Six years ago, Jackie Sibbles Drury wrote a play about a zombie apocalypse, titled “Social Creatures.” Her new play, which opened Monday at LCT’s Claire Tow Theater, is about a health-care apocalypse, titled “Marys Seacole.”
Mariana Sanchez’s very mutable set begins as a hospital room, but before anyone gets the idea that you’re in for another of those ponderous deathbed dramas, you should know that Drury will eventually take us to a battlefield in the Crimean War, where the real-life Mary Seacole and Florence Nightingale carried out their own personal war to nurse the British soldiers there. (Seacole remains a controversial figure. Her statue in London continues to inspire protests from Nightingale’s fans.)
We’ll also witness a staged trauma rehearsal in a modern hospital that the fictional nurse Mary manages with slapstick panache.
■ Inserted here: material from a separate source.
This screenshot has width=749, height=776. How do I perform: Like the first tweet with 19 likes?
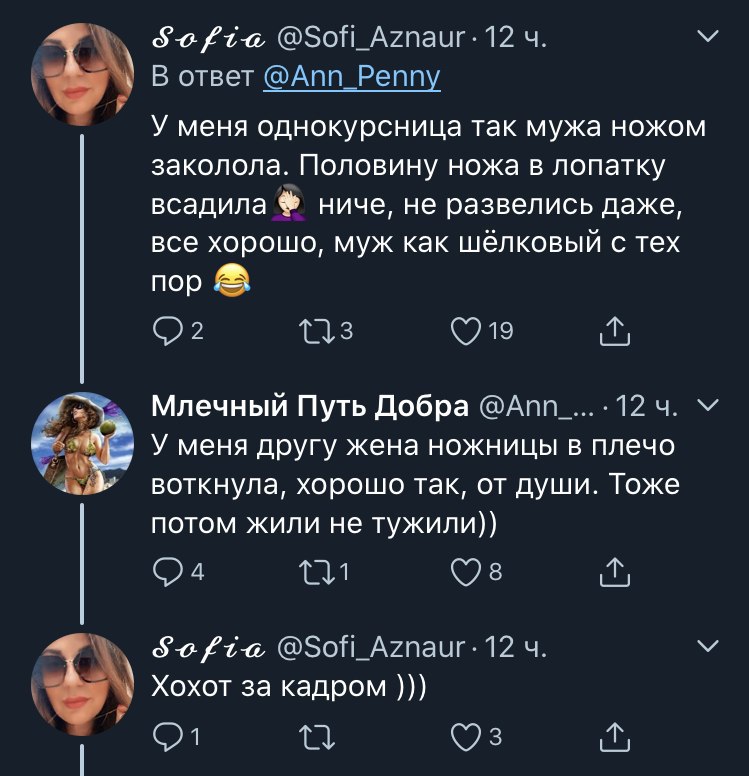point(465,332)
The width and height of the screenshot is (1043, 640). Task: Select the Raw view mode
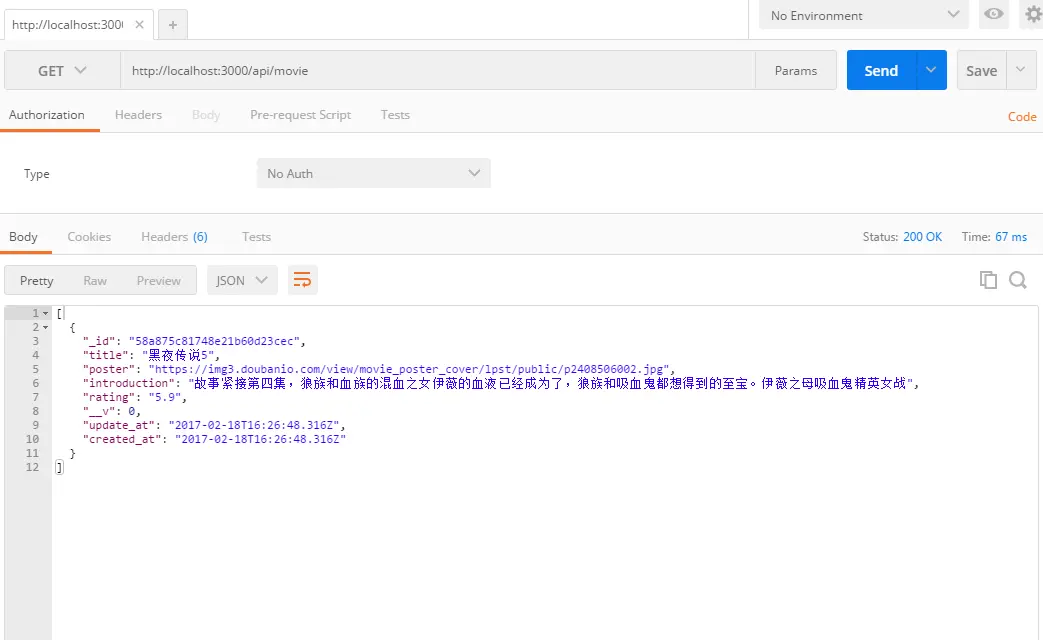coord(95,280)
Both Marys were born in Jamaica, and are played in grand style by Quincy Tyler Bernstine, giving the performance of this winter season in New York City.
Drury keeps switching the story between the two Marys, who appear to be in direct communication with each other a 100-plus years apart. They wear identical earphones. Bernstine manages the time lapses seamlessly, and is immeasurably aided by Lileana Blain-Cruz’s direction, which is both over-the-top and precisely what a big saga like “Marys Seacole” requires (despite its 90-minute running time.
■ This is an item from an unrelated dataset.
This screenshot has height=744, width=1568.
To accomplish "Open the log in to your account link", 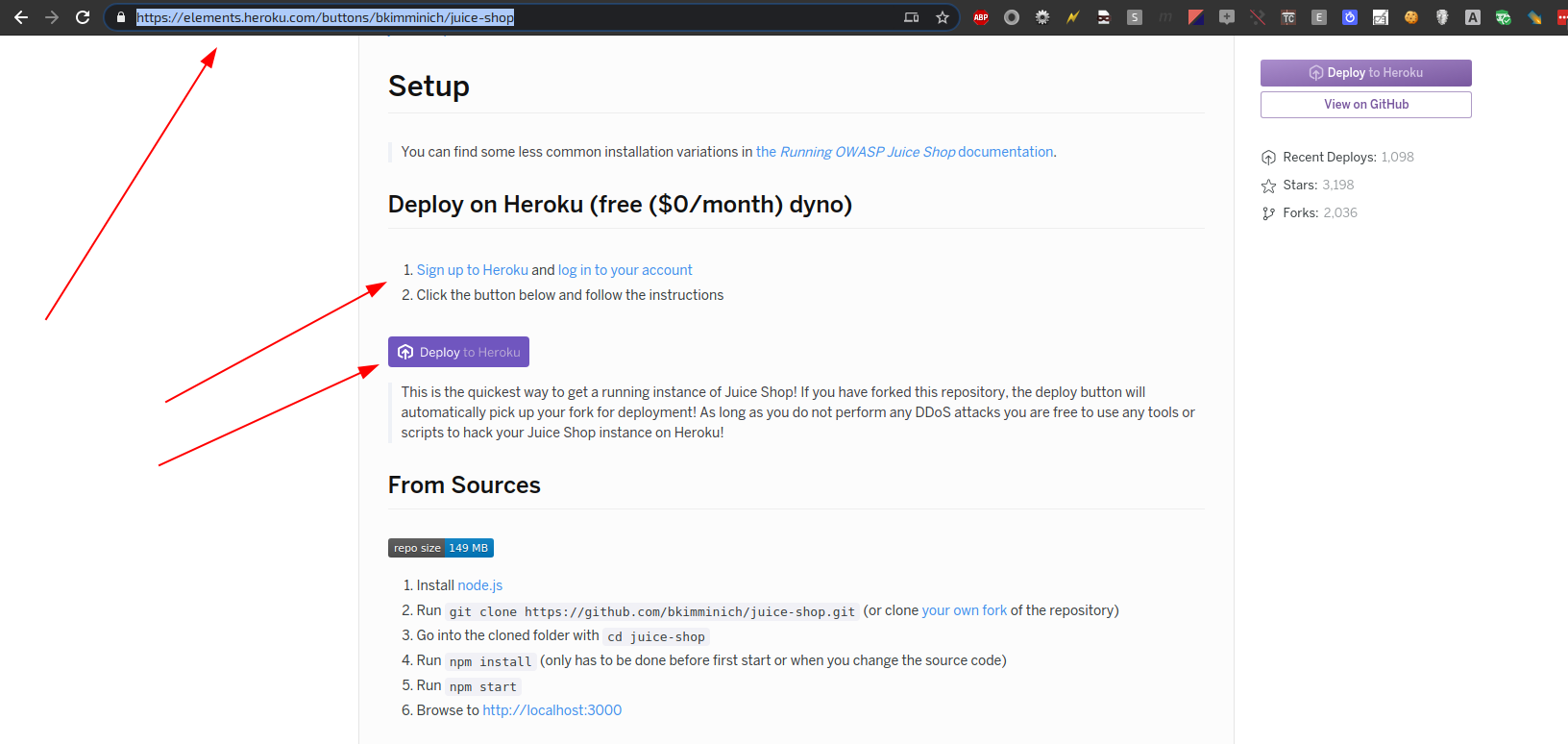I will point(625,270).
Sitting through this version of the Crimean War in the tiny Tow Theater, you feel like you’ve visited a battlefield — and that doesn’t include the verbal fireworks between Seacole and Nightingale (Lucy Taylor, being comically condescending).
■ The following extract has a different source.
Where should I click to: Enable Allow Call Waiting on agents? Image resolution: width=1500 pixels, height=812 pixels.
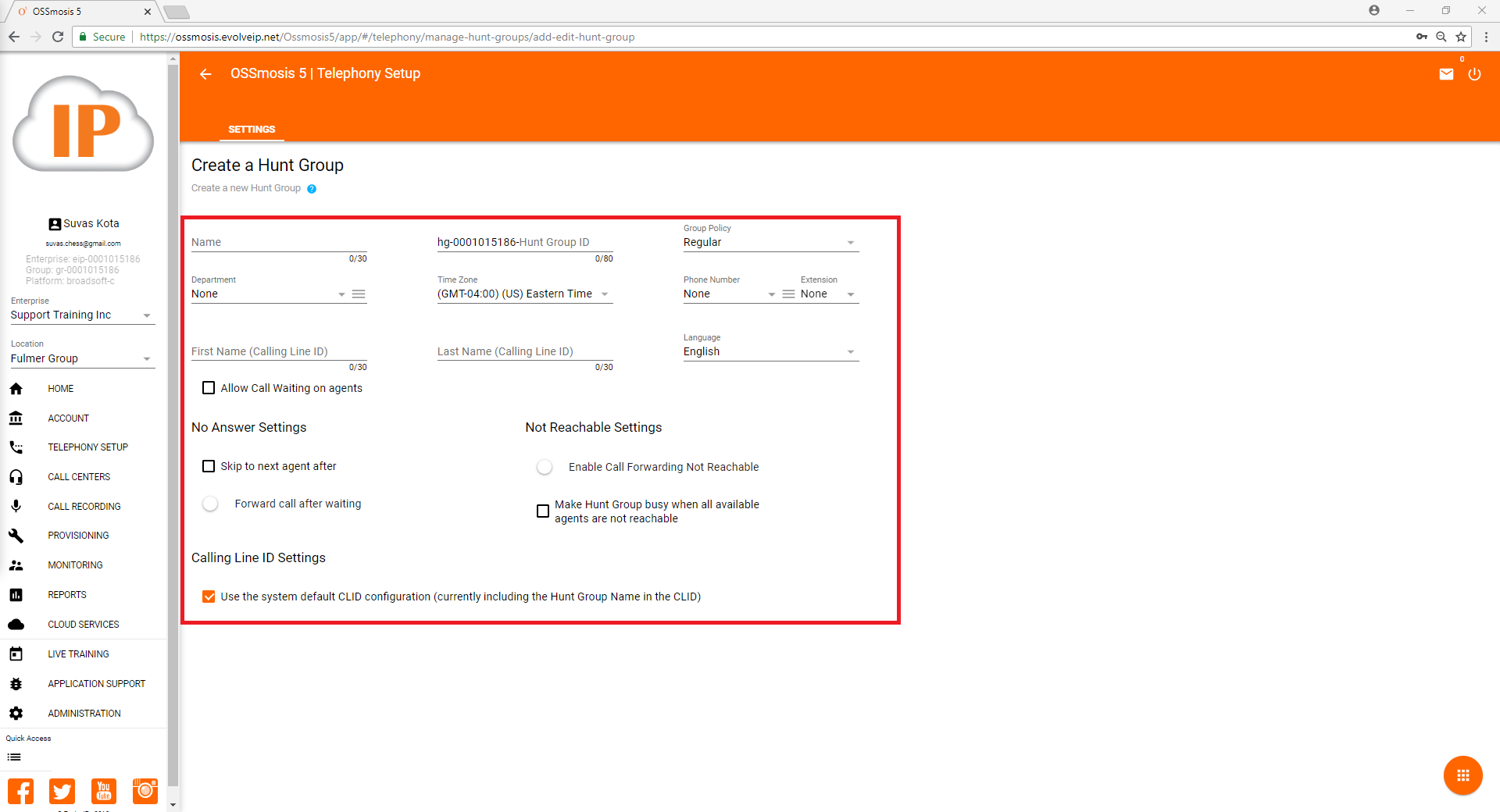click(209, 388)
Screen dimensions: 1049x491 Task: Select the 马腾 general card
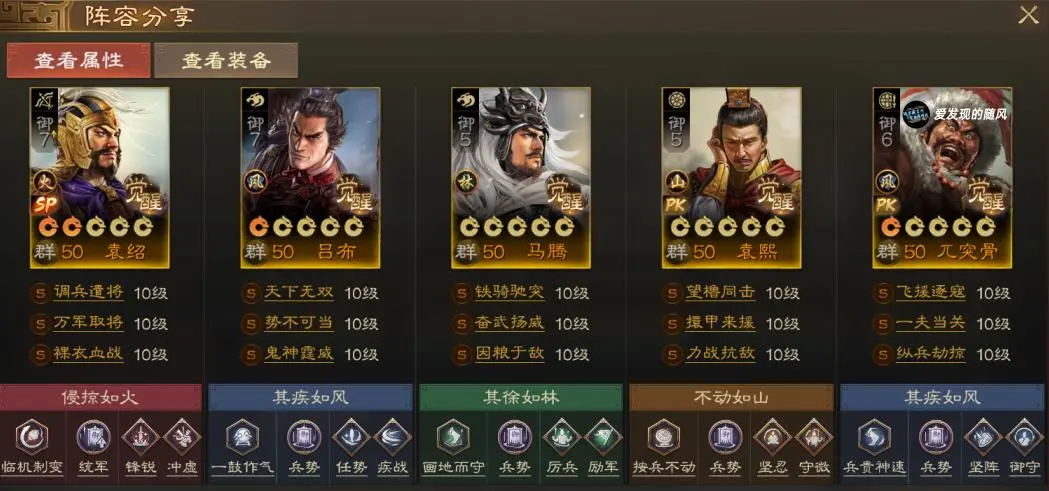521,177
There are also quiet moments that expose a more seasoned sense of humor. The modern Mary and her younger Jamaican nurse friend Mamie (Gabby Beans) are minding their own business during a hospital break when a new mother (Ismenia Mendes) with a baby carriage feels the need to unload her problems on them.
Sitting there on the park bench, Mary doesn’t say much; her expressions and gestures do all the talking as she cautions Mamie not to get involved with this person from the white world. It’s trouble. Mary and Mamie embody those caregivers you see on the streets of New York City, attending other people’s grandparents, and you wonder, who’s caring for their grandparents? It’s a dilemma Cruz makes abundantly clear with the play’s final tableau.
As written by Drury, neither Mary is a saint. The modern Mary’s tough façade probably doesn’t make her the greatest caregiver the world has ever seen. And far more curious is Drury’s portrait of the real Mary, who can’t stop talking about her mixed heritage and the strong Scottish blood coursing through her veins.
A powerful visual leitmotif in “Marys Seacole” is the real Mary’s mother, who rarely leaves the stage or stops walking. She doesn’t say anything, but Karen Kandel makes her an awesome, towering presence. When she does finally open her mouth, it’s to rant: What’s her daughter doing caring for all those white people?
The Jamaican accents here are very pronounced, and not everything was unintelligible to these ears. Suffice to say, the ensuing spectacle of two titanic actors ripping into each other makes riveting theater, like hearing a great opera duet even when you don’t know the language being sung.